Patient specific expression of KHDRBS1, survival and correlation analysis: (A) Volcano plot summarizing the Z-score distribution of KHDRBS1expression in different cancer. (BE) shows the difference in KHDRBS1 mRNA expression level in Z > 1 and Z < −1 sample in KIRP, LUAD, OV and LAML respectively (****P < 0.0001). (FI) Kaplan-Meier curve shows the comparison of fraction survival in higher expression (Z > 1) and lower expression (Z < −1) group in all four cancer. In KIRP and LUAD, the higher expression of KHDRBS1 affects the patient survival (P < 0.05), whereas in OV and LAML there is no difference in patient survival (P > 0.05) in higher and lower expression group. (J) Boxplot summarizing the distribution of correlation coefficient of KHDRBS1 to all other genes (rs > 0.3, P < 0.05). In boxplot, the median is indicated by the horizontal line dividing the interquartile range (Q25, Q75). Upper and lower ticks represent the maximum and minimum value (KIRP: kidney renal papillary cell carcinoma, LUAD: lung adenocarcinoma, LAML: acute myeloid leukemia, and OV: ovarian cancer).

Higher expression of KHDRBS1 correlates with patient survival in KIRP and LUAD

To understand the clinical outcomes of KHDRBS1 higher expression in cancer patients, we performed survival analysis using Kaplan-Meier survival curve and log-rank test20. Patient-specific clinical data was collected from TCGA clinical data set, and survival was compared between two group i,e Z > 1 and Z < −1 of KHDRBS1. Survival analysis shows higher expression of KHDRBS1 (Z > 1) significantly reduces (P < 0.05) the patient survival in KIRP, and LUAD (Fig. 2F,G).
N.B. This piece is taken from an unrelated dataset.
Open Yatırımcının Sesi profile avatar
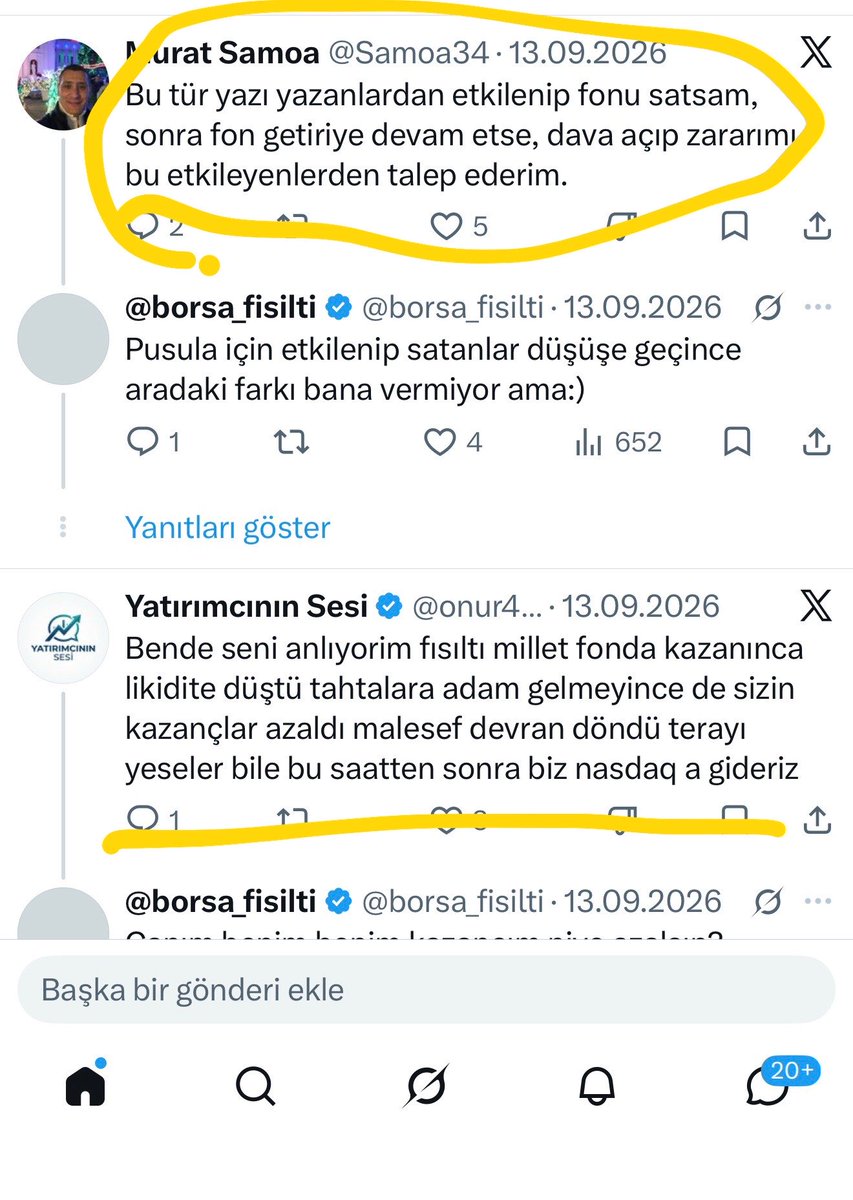This screenshot has height=1200, width=853. tap(64, 637)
However, in LAML and OV, higher expression of KHDRBS1 does not show any difference (P > 0.05) in patient survival rate (Fig. 2H,I). This result shows that higher expression of KHDRBS1 has the prognostic value in KIRP and LUAD for a specific group of cancer patients, but not in LAML and OV. Further, in LAML and OV, the expression of KHDRBS1 is significantly (P < 0.0001) high in the patients with Z > 1 as compared to Z < −1, although the higher expression does not affect the patient survival. This gives us fascinating evidence that the over-expression of KHDRBS1 may not always be accountable for cancer progression and patient survival. The cellular function of a gene or protein depends on its interacting partners. In this scenario, the interacting partners of KHDRBS1 in LUAD and KIRP are possibly different from LAML and OV, which results in a different outcome. Moreover, each cancer has a unique phenotypic property which is evolved due to distinct molecular interaction inside a cell. Therefore, investigation on the interacting partners of KHDRBS1 and correlation among them could light-up exact mechanism of KHDRBS1 function in cancer.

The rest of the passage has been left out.